== Given request ==
Recast everything from the line containing "The height and" down to the end of the records as a Markdown table with the columns Row and Line, leaving out blank lines and pictures.

== Given data ==
******
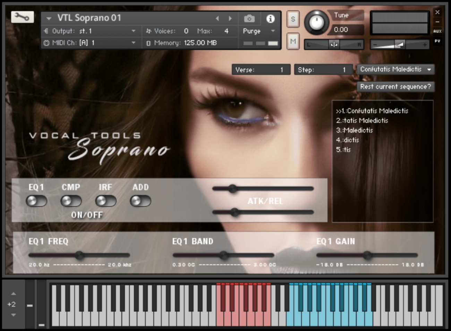Image resolution: width=451 pixels, height=331 pixels.
Task: Open instrument edit mode with wrench icon
Action: coord(22,17)

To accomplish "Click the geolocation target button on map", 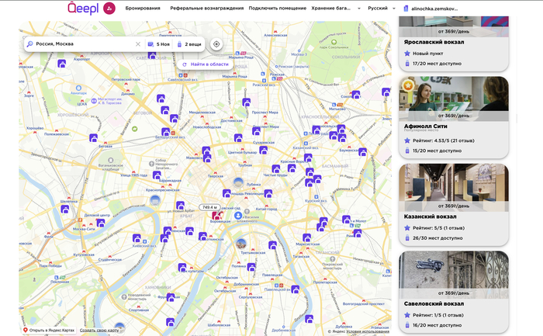I will 216,44.
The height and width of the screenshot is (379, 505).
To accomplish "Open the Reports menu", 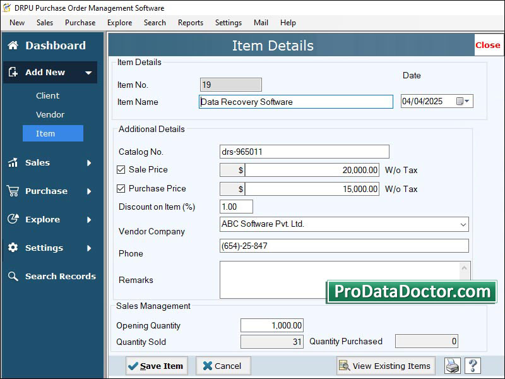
******
== Task response ==
| Row | Line |
|---|---|
| 1 | The height and width of the screenshot is (379, 505). |
| 2 | To accomplish "Open the Reports menu",  |